Wednesday, February 16, 2011

Could It Be?

I am so thankful for the joy that has been given to me. The daily peace I now walk in. Hope that lifts my soul to new realms. I really feel like all my dreams are coming true before my very eyes. Not shallow, earthly dreams, but deep ‘want to be changed on the inside’ kind of dreams. Want to live joy, live peace, live hope kind of dreams.

Joy, true joy that remains has always been elusive. Slips right through my fingers like sand. Heaviness and sadness were constant companions.

That peace, every day peace has been hard to live. The really big storms almost seem easier, keeping grace seems to pour down in those big storms. But the little rain showers, you know, the endless drip, drip, drip, every day, all day ~ that’s when that inward peace has seemed impossible to walk in.

Hope, we haven’t been all that acquainted these past ten years, have we? Maybe little spurts of hope here and there, but it always fizzled, dried right up.

I cannot put my finger on the one thing that changed the tide of ten years, ten sad, restless, hopeless years. How could I ever hope to understand, I mean You are God, and You tirelessly work through every – single – detail of my life.

You work in so many ways for my good.

Could it be deliverance from many, many demons that haunted me for years?

Deliverance from the lies? Exposing the enemy, teaching Your child about the schemes and wiles of an enemy I had been lulled into thinking had no power in my life?

Could it be the glorious revelation of your deep love for me?

Could it be the continual cleansing and resulting refreshing that comes from daily repentance?

Could it be daily, recognizing, taking responsibility, repenting, renouncing, removing, resisting, rejoicing, restoring? Repeat.

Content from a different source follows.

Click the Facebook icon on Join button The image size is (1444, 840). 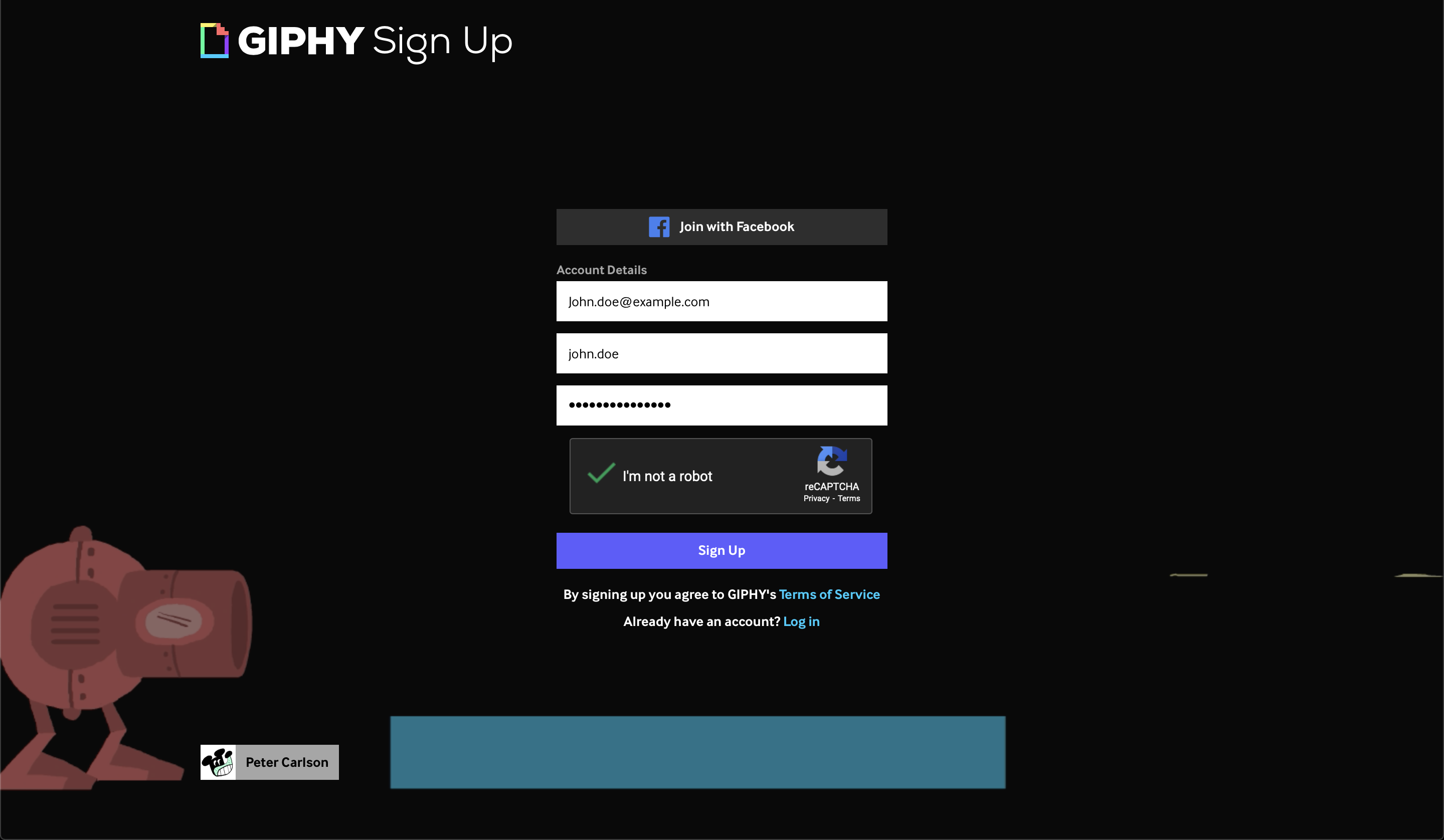click(x=660, y=225)
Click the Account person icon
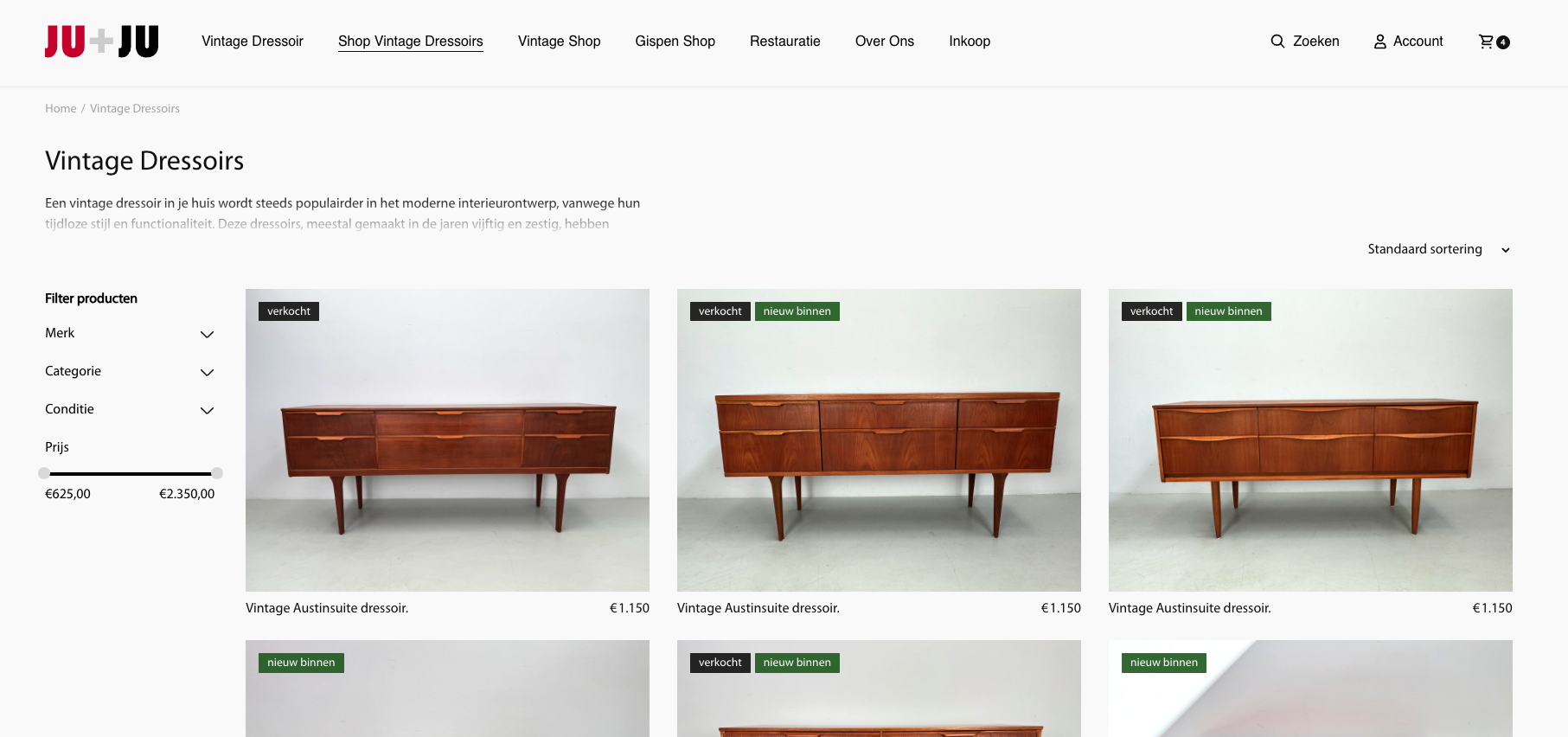This screenshot has width=1568, height=737. click(1380, 42)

Could it be revelation that while You are LOVE, that You also expect obedience to Your Word and Your Word says, love Me with all your heart … seek Me first . . . Pray . . . fast . . . meditate on my law day and night . . . give thanks in all things … and that is not because You need us to do these things, its because You know we need to do these things. They benefit us. They are weapons for us to use to fight the enemy.

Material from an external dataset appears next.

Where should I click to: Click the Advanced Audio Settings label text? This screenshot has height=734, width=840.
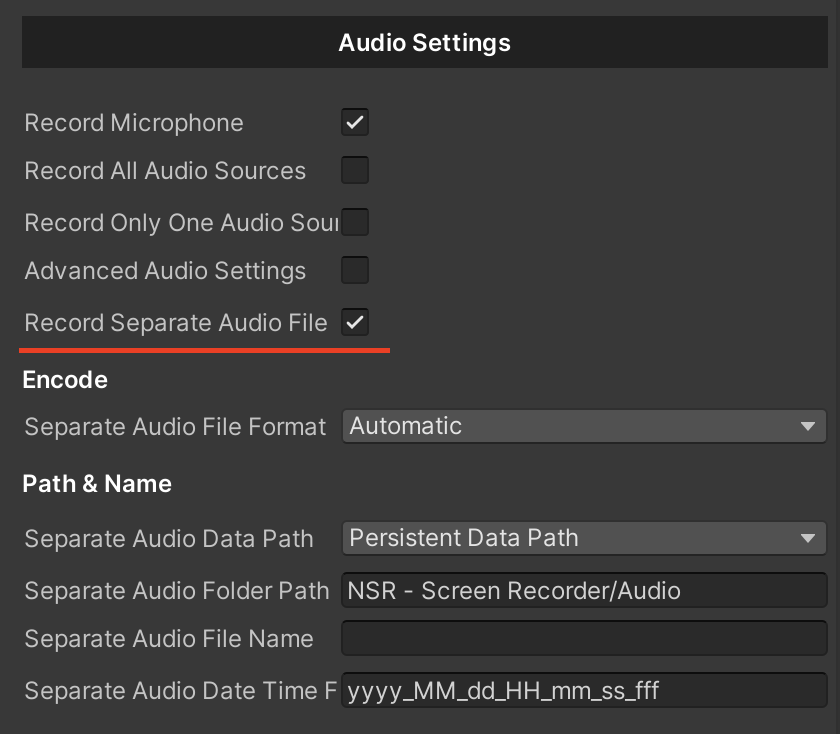click(x=165, y=271)
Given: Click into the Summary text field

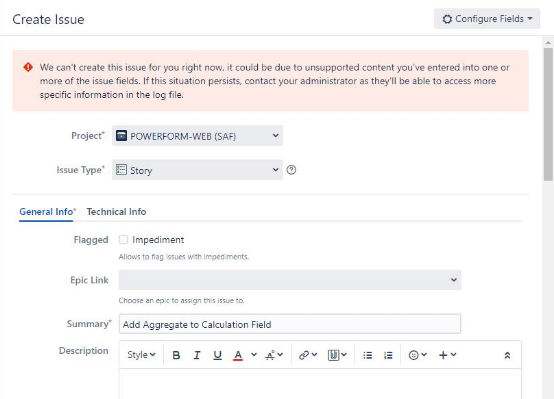Looking at the screenshot, I should click(290, 324).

Could it be the grace to slow and notice You in the moments of my day. The grace to slow and invite You in to each moment.

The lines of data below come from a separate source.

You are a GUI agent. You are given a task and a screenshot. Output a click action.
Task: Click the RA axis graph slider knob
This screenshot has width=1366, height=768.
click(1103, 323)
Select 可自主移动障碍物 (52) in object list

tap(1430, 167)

Could it be the grace for eyes open wide to see You in all things and to give thanks in all things?

Nope, just can’t do it. Can’t put my finger on that ‘one thing’ but I can put my eyes on the One True and Living God ~ You’re the “One thing” that changed me.

8 comments:

Me said...

I loves your post today... I especially love this; "I cannot put my finger on the one thing that changed the tide of ten years, ten sad, restless, hopeless years. How could I ever hope to understand, I mean You are God, and You tirelessly work through every – single – detail of my life."

Great!!!!

cooperkelly4 said...

this gave me chills! I was hoping to read a post from you tonight. =0)
still praying here!!!

Jennifer said...

Michelle,

I want this. I long for this. I so relate to the sad, restless, hopelessness....

Anonymous said...

I enjoyed reading your post this morning! As I was reading I thought, when I look at the magnitutde of the greatness of our GOD ...and then "compare" myself I lose hope....but where does it tell me to measure myself with God? I am to focus upon him confess my "human vanities" and rest in him...when I struggle with the battle I lose hope for there is not power or might within me that can win ....it is only by the Spirit that I can win ... by the Blood of the Lamb, and Job 41 states to put our hand upon Leviathan remember the battle and do no more ......
I am to be thankful for the battle that was won through Jesus Christ.
And when I meditate upon the Victory given through Jesus Christ I gain my hope back.
Thank you this a.m. for the reminder of an amazing God that has made all provision possible.

Natalie said...

Wow did that bless me. Amein and Amein. I love you.

Nat

Kati Potratz said...

Yeah!! Just like you can't always put your finger on what was killing you, right? Except you know whatever it was, was from the enemy. What a journey we're on. I agree with all you said (esp the parts that have to do with BIH and Moments)... HE is restoring everything, Michelle! Let's keep eating the mystery!!

Unknown said...

Beautiful! God doesn't need us to do all those things, but He desires for us to come to Him. He longs for us to come near and to love Him. Your right without prayer, fasting, being in the word, seeking Him, we are opening ourselves up to attack from the enemy.

Thanks for posting this it is wonderful!

Unknown said...

What a beautiful post Michelle. Thank you for sharing from your heart. I was really moved by your words. Blessings!